I don’t know where the title ‘ballanced weekend’ comes from – maybe its a  mixture of the song Funky Weekend and the Audit Commission methodology of a ballanced score card – who knows.


Anyway, I drove back to Hastings early on Sunday morning and grabbed an enjoyable enjoyable few hours on the allotment. The spuds needed earthing up, I used an old washing line to make some wires for the loganberries to grow on, staked a red current bush – which was listing badly with the weight of fruit – I harvested the seeds of the poached egg plant for next years green manure and removed all the field bind weed from the lavender.


Got back to work and realised that I was in grave danger of missing the date by which we have to reregister our domain name. So I quickly stumped up the cash on-line before someone else bought the name and tried to sell it back to us at a huge profit. Here is a top tip, over the years I’ve discovered that its best to get one company to hold your domain name and another one to provide hosting.
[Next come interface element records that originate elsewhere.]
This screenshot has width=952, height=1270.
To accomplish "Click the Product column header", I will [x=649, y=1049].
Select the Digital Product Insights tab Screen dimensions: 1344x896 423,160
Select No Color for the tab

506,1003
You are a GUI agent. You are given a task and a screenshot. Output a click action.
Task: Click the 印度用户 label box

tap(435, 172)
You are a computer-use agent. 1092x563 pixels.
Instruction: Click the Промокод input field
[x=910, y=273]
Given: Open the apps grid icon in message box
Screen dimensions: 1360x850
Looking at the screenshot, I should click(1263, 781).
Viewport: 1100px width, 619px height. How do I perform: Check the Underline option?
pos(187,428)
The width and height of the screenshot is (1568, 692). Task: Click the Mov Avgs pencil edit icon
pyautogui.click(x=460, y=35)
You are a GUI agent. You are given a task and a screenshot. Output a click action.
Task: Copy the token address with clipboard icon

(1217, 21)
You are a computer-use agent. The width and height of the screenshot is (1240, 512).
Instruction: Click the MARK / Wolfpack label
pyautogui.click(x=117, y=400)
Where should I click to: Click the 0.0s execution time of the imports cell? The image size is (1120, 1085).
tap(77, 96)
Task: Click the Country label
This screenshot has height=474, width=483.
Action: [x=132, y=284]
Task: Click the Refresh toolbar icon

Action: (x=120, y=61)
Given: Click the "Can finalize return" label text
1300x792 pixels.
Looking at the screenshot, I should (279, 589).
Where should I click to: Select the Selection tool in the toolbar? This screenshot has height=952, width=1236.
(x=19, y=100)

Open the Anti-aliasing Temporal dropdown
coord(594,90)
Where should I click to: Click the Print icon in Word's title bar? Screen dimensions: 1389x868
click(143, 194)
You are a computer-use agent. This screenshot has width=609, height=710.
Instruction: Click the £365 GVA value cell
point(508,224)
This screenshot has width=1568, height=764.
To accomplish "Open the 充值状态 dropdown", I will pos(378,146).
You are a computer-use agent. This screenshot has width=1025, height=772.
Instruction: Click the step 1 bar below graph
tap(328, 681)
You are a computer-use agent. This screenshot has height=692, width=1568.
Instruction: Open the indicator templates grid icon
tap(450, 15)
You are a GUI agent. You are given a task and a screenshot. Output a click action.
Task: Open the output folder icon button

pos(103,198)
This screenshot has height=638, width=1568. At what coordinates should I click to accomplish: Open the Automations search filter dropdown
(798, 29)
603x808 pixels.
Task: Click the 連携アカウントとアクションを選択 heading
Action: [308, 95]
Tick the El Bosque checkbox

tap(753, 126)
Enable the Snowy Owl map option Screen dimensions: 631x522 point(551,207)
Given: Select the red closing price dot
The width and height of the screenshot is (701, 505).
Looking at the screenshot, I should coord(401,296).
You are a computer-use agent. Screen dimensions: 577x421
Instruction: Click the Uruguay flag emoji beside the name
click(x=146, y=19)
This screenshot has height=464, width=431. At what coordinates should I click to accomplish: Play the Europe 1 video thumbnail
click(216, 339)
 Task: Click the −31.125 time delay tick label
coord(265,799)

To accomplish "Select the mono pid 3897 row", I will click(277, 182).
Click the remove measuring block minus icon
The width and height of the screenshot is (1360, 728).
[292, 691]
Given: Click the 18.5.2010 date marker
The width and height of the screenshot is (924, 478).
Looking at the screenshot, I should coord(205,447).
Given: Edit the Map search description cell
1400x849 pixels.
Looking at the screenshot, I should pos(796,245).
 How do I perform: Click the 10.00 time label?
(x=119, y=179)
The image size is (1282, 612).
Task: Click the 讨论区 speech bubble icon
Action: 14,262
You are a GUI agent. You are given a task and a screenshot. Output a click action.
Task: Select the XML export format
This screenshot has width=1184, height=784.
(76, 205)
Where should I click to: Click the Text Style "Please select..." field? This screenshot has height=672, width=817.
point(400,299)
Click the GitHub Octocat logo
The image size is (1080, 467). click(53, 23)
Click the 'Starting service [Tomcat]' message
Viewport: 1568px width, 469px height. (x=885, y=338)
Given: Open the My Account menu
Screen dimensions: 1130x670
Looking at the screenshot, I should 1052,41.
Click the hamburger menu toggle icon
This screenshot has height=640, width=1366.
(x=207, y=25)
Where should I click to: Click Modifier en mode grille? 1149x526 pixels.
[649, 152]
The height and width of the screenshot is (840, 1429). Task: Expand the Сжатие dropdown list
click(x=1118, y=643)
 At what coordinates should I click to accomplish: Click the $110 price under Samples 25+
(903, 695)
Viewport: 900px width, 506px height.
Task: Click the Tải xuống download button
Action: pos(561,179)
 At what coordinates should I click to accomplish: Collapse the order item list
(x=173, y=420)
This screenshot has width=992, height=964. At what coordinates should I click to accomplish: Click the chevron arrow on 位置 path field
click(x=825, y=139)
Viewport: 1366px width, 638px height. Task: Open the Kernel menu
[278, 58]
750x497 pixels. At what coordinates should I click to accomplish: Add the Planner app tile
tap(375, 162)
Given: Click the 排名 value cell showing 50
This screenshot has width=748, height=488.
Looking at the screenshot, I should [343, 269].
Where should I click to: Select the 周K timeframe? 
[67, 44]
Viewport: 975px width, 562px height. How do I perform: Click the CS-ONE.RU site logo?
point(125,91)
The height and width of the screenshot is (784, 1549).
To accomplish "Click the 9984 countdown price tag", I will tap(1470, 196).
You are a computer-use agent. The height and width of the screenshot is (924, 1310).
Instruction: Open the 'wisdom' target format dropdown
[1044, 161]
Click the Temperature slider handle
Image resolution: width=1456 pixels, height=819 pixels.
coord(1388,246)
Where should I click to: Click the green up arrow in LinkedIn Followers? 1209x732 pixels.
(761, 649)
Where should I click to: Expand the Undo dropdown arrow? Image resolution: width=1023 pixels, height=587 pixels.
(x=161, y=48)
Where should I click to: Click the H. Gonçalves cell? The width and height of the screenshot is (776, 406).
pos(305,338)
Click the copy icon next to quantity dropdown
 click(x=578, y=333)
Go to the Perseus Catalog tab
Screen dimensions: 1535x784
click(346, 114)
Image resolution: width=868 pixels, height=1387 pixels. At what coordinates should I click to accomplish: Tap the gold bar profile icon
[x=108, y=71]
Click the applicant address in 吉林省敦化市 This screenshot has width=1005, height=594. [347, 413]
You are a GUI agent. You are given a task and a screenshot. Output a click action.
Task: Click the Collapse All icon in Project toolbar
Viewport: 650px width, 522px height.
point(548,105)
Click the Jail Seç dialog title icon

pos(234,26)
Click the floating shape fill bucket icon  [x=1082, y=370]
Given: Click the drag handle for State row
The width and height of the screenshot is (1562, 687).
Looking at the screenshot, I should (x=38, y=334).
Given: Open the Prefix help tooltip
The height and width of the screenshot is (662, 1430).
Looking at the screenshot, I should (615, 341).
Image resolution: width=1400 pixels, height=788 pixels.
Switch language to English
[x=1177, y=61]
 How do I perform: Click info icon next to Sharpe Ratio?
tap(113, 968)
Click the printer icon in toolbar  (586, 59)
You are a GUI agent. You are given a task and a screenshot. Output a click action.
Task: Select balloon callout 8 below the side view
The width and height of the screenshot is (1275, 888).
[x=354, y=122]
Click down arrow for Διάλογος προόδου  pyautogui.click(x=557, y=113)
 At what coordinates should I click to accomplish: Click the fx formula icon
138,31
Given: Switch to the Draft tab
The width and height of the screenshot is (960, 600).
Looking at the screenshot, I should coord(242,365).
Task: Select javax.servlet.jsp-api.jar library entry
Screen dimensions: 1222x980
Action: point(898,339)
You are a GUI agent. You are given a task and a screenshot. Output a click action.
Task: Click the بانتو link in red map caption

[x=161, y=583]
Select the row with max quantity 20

That way, if the quality of the hosting gets worse you can quickly get someone else to do this for you and redirect the name towards a new company.


Also uploaded the pics from the Certificate in Community Volunteering Awards Ceremony to our flickr account. I always put pics on the Flickr account because its a presence elsewhere on the web which creates an extra route into  (in the same way that that did) and helps boost our google rating.




June 16, 2008 Posted by | Uncategorized | Leave a comment

Back to work


Because I’m presently spending lots of time sorting things out for my widdowed mum in Reading, I took a day off yesterday and spend some quality time with my significant other. We went to right on Brighton, met a friend in the gardens by the pavillion, sat in the sun demolishing some Tesco Express sarnies  , bobbled round TK Max and I played with the precious things in climbing shops.

Today I’m adding stuff to the volunteering section of the website at work, which will augment the guidance notes for Volunteer Using Organisations which I uploaded on Tuesday. Once that is out of the way I will add some more pics of different sector events to our flickr account (I put the pics up here because lots more people in the local area will get to learn about HVA through Flickr than are likely to simply remember our name and type us into their browser).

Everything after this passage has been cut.